A dificuldade vivida por Francinete nos supermercados já é atestada em pesquisas econômicas. Segundo o Índice Nacional de Preços ao Consumidor Amplo (IPCA), os alimentos aumentaram de valor em 12,14% nesse ano. Só em novembro, a alta foi de 0,89%, maior número em cinco anos.

Impacto para os trabalhadores

Não é possível falar das pequenas empresas sem citar os trabalhadores, informais ou não. Isso porque micronegócios são responsáveis por 54% dos empregos formais no país, segundo o Sebrae. Por causa disso, as dificuldades sentidas pelos pequenos empresários refletiram no desemprego do país.

Segundo o Instituto Brasileiro de Geografia e Estatística (IBGE), até outubro, o Brasil contava com 14,1 milhões de desempregados. Em janeiro, antes da pandemia, o mesmo número era de 11,9 milhões.

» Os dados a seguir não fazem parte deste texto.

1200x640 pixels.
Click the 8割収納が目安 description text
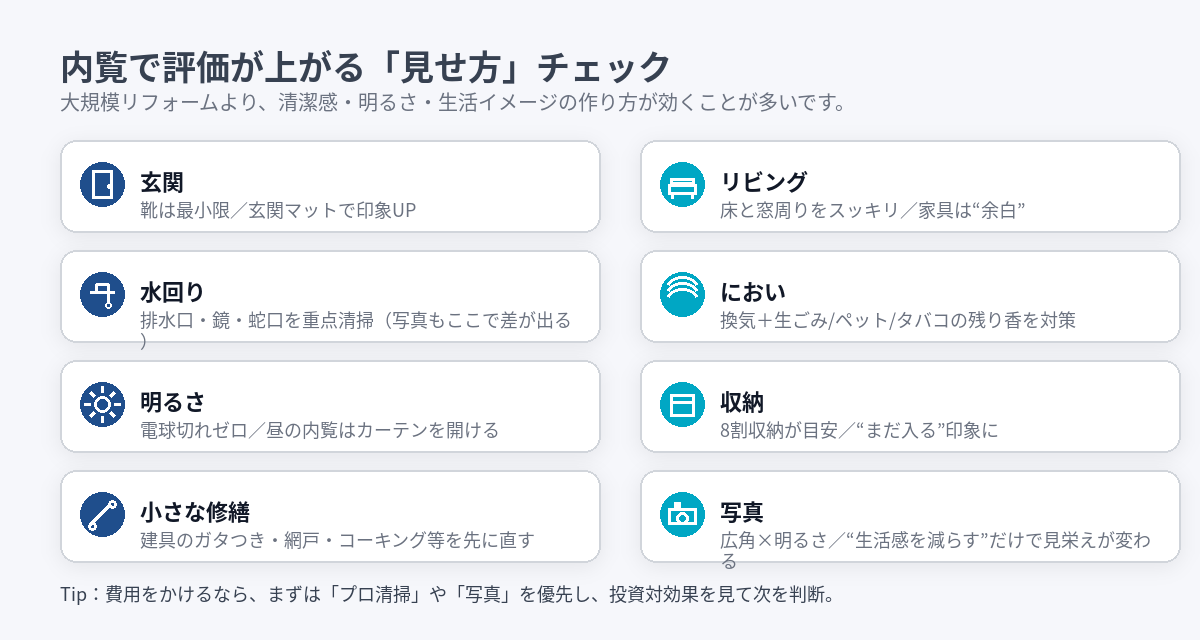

A manicure Islene Maia trabalha está no setor há 12 anos e atualmente trabalha em um salão de beleza em Manaus. Ela conta que ficou parada por mais de quatro meses durante o auge da primeira onda de Covid-19 na cidade, entre março e final de junho.

Islene, manicure em um salão de beleza de Manaus | Foto: Arquivo pessoal

“Me prejudiquei pelo fato de que no final do mês não tinha dinheiro para comprar o que minha família necessitava. Só não ficou pior porque a outra pessoa que provém a casa não deixou faltar”, conta a trabalhadora.

Islene conta que tentou sacar o auxílio emergencial no período, mas não conseguiu porque “ficou em análise e nunca saiu”, então ela desistiu. A sua renda só retornou a partir de junho, quando a manicure passou a atender a domicílio e também retornou ao salão.

Embora o desemprego tenha aumentado na pandemia, segundo pesquisa do Sebrae, apenas 18,1% precisaram fazer demissões para manter os negócios, ainda que gastos com folha de pagamento representem 57,1% dos gastos de uma empresa pequena. Apesar do número ‘positivo’, há de se observar que ele diz respeito apenas às contratações formais, realidade ainda distante de boa parte dos pequenos negócios.

A crise econômica ainda não acabou, mas seus impactos – e os que sofreram com eles – seguirão rumo a uma tentativa de recuperação, mesmo com inflação e desemprego previstos para o ano de 2021, já chamado de ‘2020: parte dois’.